(Word and element locating data)
----------

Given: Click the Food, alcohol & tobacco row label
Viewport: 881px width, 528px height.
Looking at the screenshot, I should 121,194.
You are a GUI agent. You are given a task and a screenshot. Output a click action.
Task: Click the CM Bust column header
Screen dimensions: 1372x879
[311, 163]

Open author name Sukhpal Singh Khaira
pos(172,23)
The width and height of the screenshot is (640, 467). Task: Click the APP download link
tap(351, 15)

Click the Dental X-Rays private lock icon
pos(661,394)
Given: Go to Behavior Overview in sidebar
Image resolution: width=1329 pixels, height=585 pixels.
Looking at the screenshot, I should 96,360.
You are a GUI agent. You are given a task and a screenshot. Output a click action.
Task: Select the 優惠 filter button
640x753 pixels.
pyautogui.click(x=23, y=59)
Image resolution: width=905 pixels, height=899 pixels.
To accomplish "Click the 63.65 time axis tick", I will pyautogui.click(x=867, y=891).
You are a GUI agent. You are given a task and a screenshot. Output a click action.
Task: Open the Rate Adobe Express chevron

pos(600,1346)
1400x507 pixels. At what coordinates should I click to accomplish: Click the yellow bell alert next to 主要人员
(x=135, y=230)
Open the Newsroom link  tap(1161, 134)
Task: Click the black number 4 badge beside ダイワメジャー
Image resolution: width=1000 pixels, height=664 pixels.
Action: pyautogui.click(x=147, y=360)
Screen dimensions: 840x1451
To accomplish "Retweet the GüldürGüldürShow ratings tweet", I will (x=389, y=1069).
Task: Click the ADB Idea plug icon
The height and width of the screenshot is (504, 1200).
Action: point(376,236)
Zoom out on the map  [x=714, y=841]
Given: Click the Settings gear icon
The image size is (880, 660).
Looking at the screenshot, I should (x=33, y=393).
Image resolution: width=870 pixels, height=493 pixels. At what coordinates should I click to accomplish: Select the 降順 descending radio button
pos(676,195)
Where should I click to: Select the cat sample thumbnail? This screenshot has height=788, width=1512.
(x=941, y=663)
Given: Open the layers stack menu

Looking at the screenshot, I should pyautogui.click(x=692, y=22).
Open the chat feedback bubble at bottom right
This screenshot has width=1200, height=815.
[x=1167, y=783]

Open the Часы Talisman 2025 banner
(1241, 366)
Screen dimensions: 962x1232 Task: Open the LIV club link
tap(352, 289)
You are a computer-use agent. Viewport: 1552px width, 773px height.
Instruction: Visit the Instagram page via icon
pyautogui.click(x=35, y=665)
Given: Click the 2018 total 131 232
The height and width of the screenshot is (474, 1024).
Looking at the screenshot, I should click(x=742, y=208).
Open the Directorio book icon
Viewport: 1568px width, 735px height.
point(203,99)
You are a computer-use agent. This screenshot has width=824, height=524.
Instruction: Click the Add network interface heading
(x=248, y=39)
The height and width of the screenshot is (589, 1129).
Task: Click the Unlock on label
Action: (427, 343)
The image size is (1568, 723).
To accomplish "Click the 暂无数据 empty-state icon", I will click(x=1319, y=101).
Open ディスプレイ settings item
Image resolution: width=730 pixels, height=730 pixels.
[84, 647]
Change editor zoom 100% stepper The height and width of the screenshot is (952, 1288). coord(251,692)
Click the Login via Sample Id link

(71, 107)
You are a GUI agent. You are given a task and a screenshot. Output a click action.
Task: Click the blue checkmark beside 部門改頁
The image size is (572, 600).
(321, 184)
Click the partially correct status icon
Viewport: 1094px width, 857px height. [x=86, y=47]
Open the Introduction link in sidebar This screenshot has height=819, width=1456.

----------

OBJECTIVE: Render the lines from the beginning of the listing up to and including the line containing "pos(172,23)" as a numbered list, omitting any blank lines.

OUTPUT BELOW:
1. Given: Click the Food, alcohol & tobacco row label
2. Viewport: 881px width, 528px height.
3. Looking at the screenshot, I should 121,194.
4. You are a GUI agent. You are given a task and a screenshot. Output a click action.
5. Task: Click the CM Bust column header
6. Screen dimensions: 1372x879
7. [311, 163]
8. Open author name Sukhpal Singh Khaira
9. pos(172,23)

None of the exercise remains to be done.